▶ **What is expected**
Filter the material below by copying out every line that contains the word "menu".

>> begin Stored data

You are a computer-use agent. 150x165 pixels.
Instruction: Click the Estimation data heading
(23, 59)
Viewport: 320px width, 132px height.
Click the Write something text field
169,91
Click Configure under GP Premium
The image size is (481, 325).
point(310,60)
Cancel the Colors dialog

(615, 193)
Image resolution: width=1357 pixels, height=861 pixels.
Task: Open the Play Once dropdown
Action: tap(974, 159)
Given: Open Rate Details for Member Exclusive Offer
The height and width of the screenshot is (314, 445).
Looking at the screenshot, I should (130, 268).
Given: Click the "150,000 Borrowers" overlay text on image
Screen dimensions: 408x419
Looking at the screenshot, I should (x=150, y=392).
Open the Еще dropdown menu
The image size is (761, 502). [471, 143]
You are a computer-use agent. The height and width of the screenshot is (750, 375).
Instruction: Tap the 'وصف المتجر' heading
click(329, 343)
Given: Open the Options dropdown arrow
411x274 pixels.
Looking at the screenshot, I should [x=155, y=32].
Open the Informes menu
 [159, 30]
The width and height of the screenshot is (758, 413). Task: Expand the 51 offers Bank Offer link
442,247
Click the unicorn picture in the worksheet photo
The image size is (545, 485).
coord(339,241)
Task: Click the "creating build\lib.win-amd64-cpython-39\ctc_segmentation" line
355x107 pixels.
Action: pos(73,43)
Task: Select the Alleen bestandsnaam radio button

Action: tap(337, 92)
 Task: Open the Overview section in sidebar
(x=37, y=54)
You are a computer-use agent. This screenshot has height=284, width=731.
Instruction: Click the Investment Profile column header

>> end Stored data

▶ **Exercise output**
Open the Еще dropdown menu
Open the Informes menu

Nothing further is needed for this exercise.